R: I was 25 (Oh hey I’m 25!) and the fashion industry at that time literally paid you nothing, and you still don’t get paid a lot; even as a fashion editor at a magazine, but that’s because everyone wants those jobs. Fashion-related jobs are so desirable, so they’re not high paying but so gratifying and satisfying. People always say that you start for fashion. That’s because it’s like I’d rather do this job and make no money because it’s what I love. With that said, I was 25 and not making a lot of money, but I was working 24/7 and loved what I was doing. There wasn’t a job open at that time, that I could see myself in, because all of my peers were at the other magazines in the same position and they weren’t leaving. I was like, OK, where am I going to go? I started doing some freelance work (Oh hey, I do so much freelance work.) and was making so much money doing it, and working for myself that I was like, this is where it’s at. I realized that, that was it forever and I couldn’t work for someone again. You know, once you do that—work for yourself—it’s really hard to go back. Working for yourself means that you get to govern your own life. The only risk is if you have a dry spell. Plus, you feel like you can never pass up work because you don’t want it to go to someone else and lose that steady income stream. I always remember being so scared of that. (Literally, I have the same feels. No joke.)
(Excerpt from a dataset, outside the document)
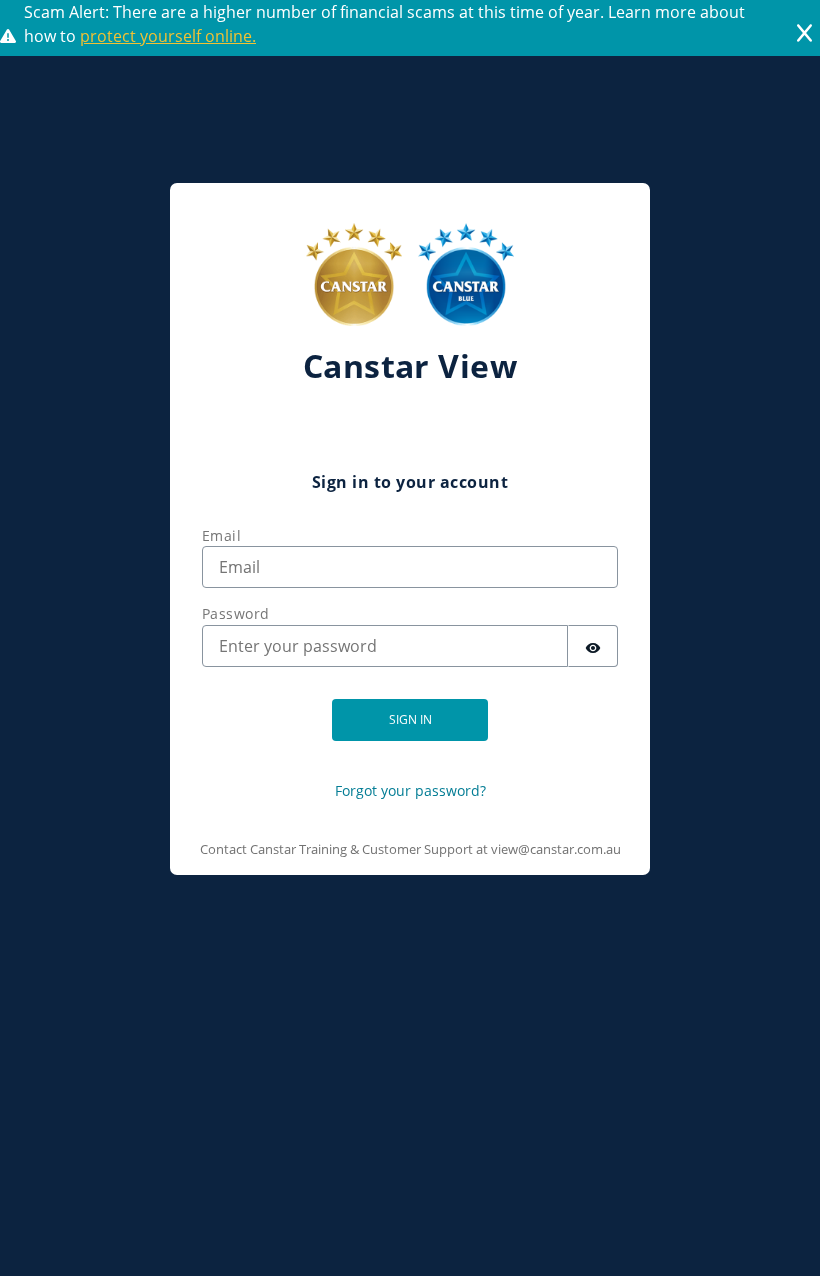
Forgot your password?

Me: Was there anything you would have done differently, knowing what you know today?
R: Probably tried to have more of a life because I kind of missed 15 years. I didn’t necessarily “miss it” because I did get to have some of the greatest experiences, but I did miss a lot of birthdays, baby showers, and weddings.
Then Rodger, Rachel’s husband chimed in and said, “She ignored me for those 15 years.” We all giggled and said poor Rodger.
Me: You’ve built your face as your brand. As a blogger and business owner, my face is my brand, too. That puts a lot of pressure on someone, because it’s really hard to unplug when your face is your brand. How do you balance that? And would you have done something different if you would have known what social media is today?
R: Trust me. It’s really hard. There are days you don’t want to get dressed. I beg Rodger to wear a blonde wig and go out as me. It’s one of the most challenging parts. It’s even harder when you have kids. Would I have done something different? Yes and no. I’ve always thought, should my name be in it, should my name not be in it? Anytime I did collaborations with other people, there was just no other way. The answer to the question is, it’s a catch 22, because with your name as your brand in the forefront, it’s inevitably more successful, quicker. But if you don’t put your name and only your face on it, then it can live beyond you. The complete answer is that I don’t totally know yet. I still go back and forth.
Me: What would you tell a woman who really wants it all? I know the motto at K. Renee is Living Life Beautifully, so what advice do you have for a woman who wants a beautiful life, prosperous career, and a big family? You seem to have that.
R: The answer is, it’s a challenge every day. Honestly, it really is.. You know, I do my best. Being a great mom is my number-one, biggest priority. But you know, because it is my business and it is my name and my brand, there is an attachment and an obligation to what I do, and I love what I do. I don’t have a lot of personal time, if any! It’s either, I’m mom or I’m working. Those are my two lives.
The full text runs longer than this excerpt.